В этом огромном концлагере содержали видных политических деятелей Европы вместе с военными высоких рангов и интеллигенцией. Тут же были и обычные взломщики, воры, евреи, саботажники, разведчики всех национальностей, даже немцы-антифашисты.

Условия нашего пребывания в Ораниенбурге были ужасны во всех отношениях. Всякое общение между заключёнными было запрещено. Также было запрещено известить наши семьи о нашем новом местопребывании. Но чудовищнее всего было то, что мы должны были постоянно писать им, что находимся в Кёнингштайме, куда и переправлялись наши письма, а оттуда пересылались по почте в Грецию.

Цель фашистов была очевидна: ввести в заблуждение не только наши семьи, но и Международный Красный Крест, оставляя их в неведении относительно того, что нас держат в концлагере для нежелательных лиц, а не в лагере военнопленных. И обман этот продолжался вплоть до дня нашего освобождения.

Я решительно протестовал против этой безнравственной практики, подчёркивая, что такие действия – явное нарушение Международного Права «Об обращении с заключёнными». Но мой протест остался безрезультатным. Немец-комендант объявил мне, что таковы указания вышестоящего начальства и что не следует возвращаться к этой теме.

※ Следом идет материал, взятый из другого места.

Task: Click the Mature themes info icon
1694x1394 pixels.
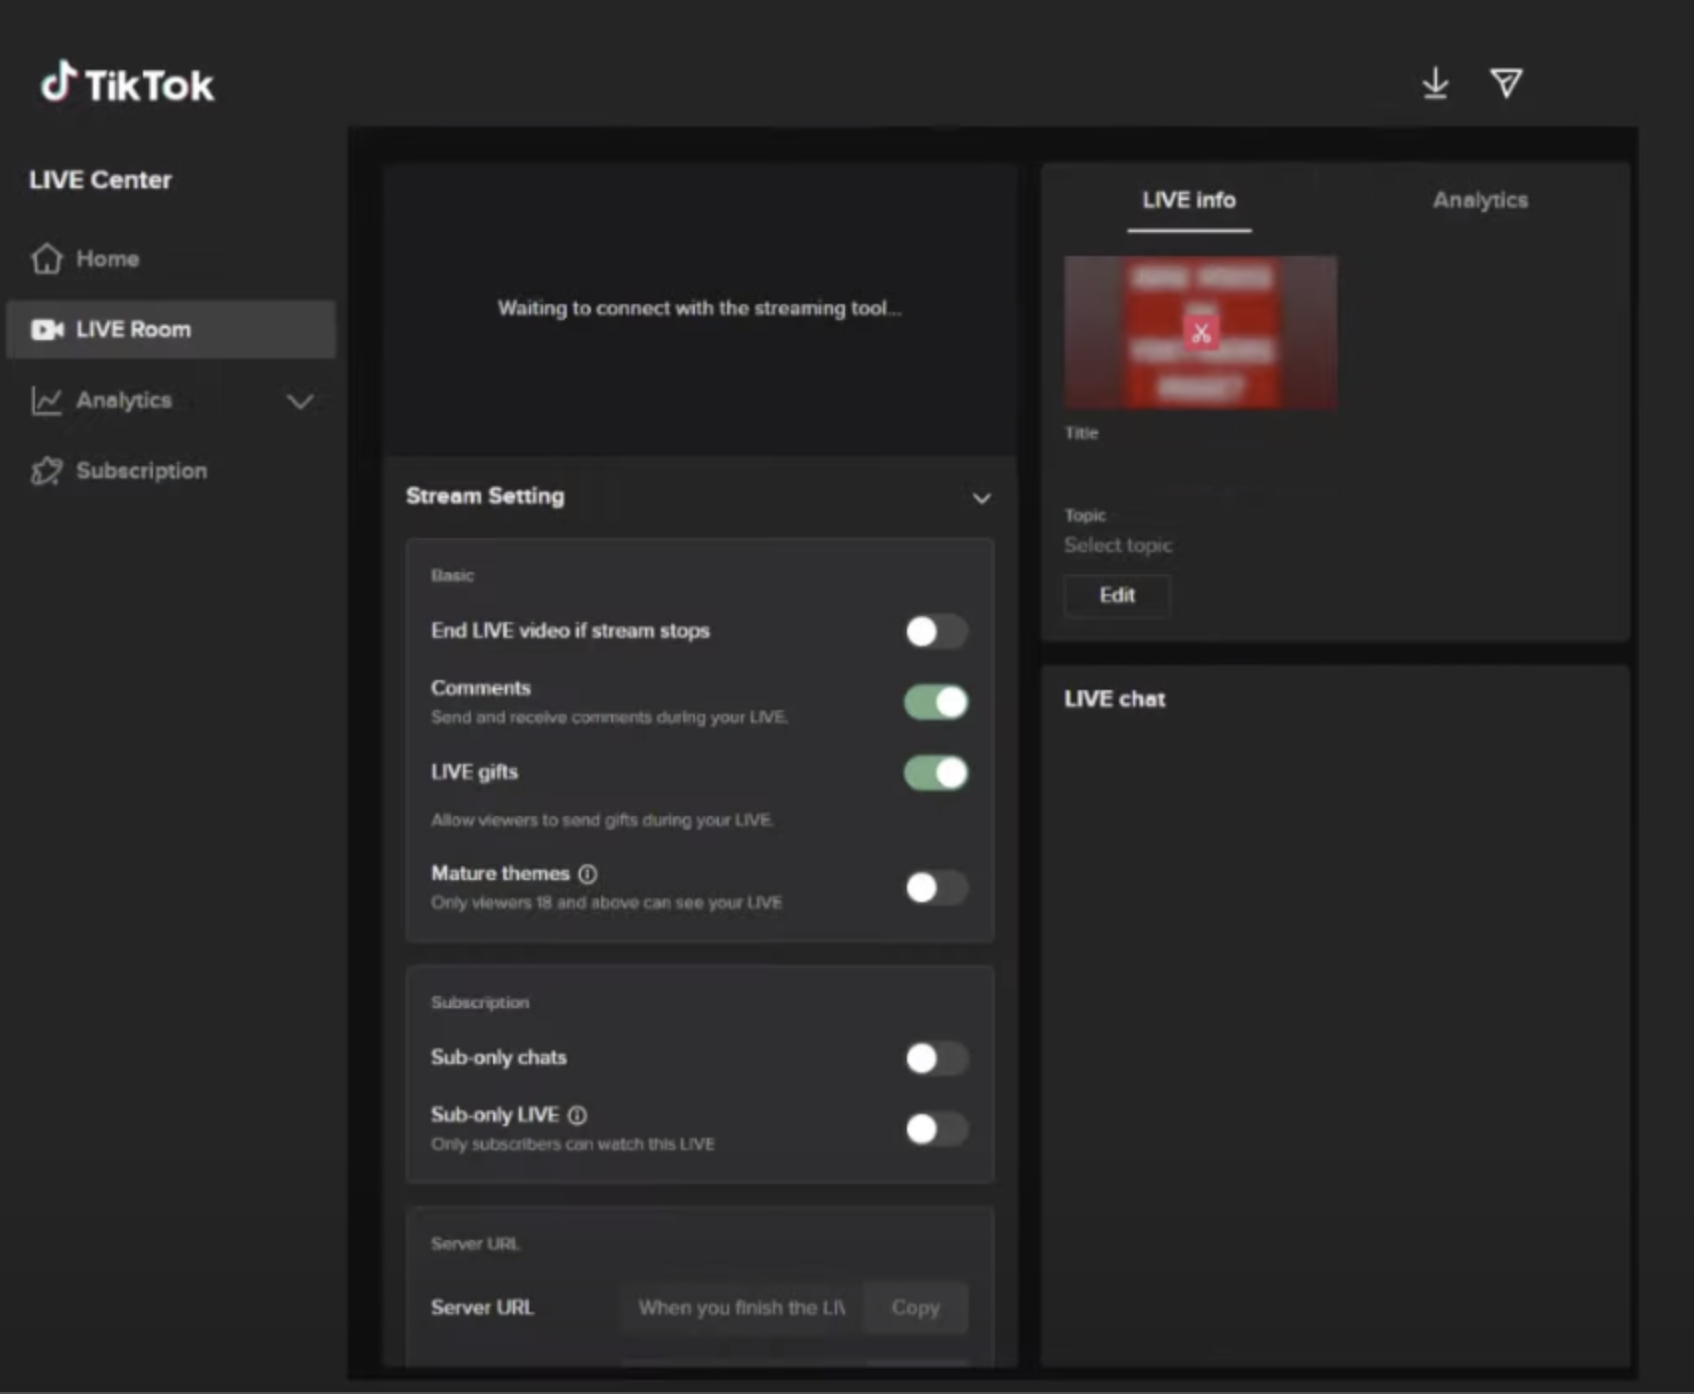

Наш барак находился на правом краю отделённым от лагеря, который назывался «Особый лагерь личностей», среди которых были видные политические и военные деятели. От наших охранников мы узнали, что в первом слева от нас бараке находились два русских генерала, один польский полковник и девять английских офицеров. В следующем от них бараке держали бывшего канцлера Австрии Суснига с его супругой и трёхлетним ребёнком, появившемся на свет в концлагере. Этот ребёночек со дня рождения не имел возможности вдохнуть воздух свободы.

Сусниг был арестован, как только Гитлер оккупировал Австрию и насильственно присоединил её к Германии (аншлюс). Сначала его заточили на несколько месяцев в подвалы гостиницы «Метрополь» в Вене (здание было захвачено гестапо и использовалось в качестве его центрального административного управления), а оттуда переместили в концлагерь Ораниенбурга. В третьем слева бараке держали сына маршала Сталина, офицера русской армии, и племянника Молотова, также офицера. О сыне Сталина мы получили интересные сведения. Немцы заставили его подписать документ (послание), которым подтверждалось, что с ним достойно обходились. К тому же его принудили сфотографироваться в различных ракурсах среди офицеров Вермахта. Это послание с фотографиями распечатали тысячами экземпляров и с самолётов сбрасывали на русскую линию фронта и в русский тыл.

Сын Сталина узнал о происшедшем от вновь прибывших в концлагерь Ораниенбурга русских пленных и был в крайней степени разгневан. Он неоднократно требовал встречи с комендантом концлагеря, чтобы выразить протест против такой бессовестной фальсификации. Комендант же всячески избегал этой обременительной встречи. От каждого нового отказа сыном Сталина овладевал такой гнев, что он буквально исходил криком.

В один из дней острейшего нервного напряжения он вырвался наружу из своего барака и попытался прорваться к администрации концлагеря. Снайпер приказал ему остановиться, но тот не подчинился приказу. Раздался выстрел, и воцарилась полная тишина. Сын Сталина был расстрелян, потому что посмел не повиноваться правилам и дисциплине концлагеря. Это убийство произошло в мае 1943 года. Мы же узнали об этом значительно позже.

Продолжение следует:  Преступления ХХ века: ораниенбургский ад

Перевод с греческого для сайта www.world-war.ru
монахини Дионисии (Вихровой)


[1] Конде (Conde) Шарль Мари (1876 – 13.10.1945), французский военный деятель, дивизионный генерал в ранге командующего армией (7.11.1936). С 31.12.1939 Великий офицер Почетного легиона. Во время Французской кампании 1940 назначен командующим 2-й группой армий. После капитуляции Франции 20.6.1940 сдался германским войскам и 20.8.1940 был официально уволен в отставку. Всю войну провел в заключении в Германии и был освобожден только 12.5.1945 г.

[2] Эпир — историко-географическая область на западе Греции, большая часть в горах Пинд.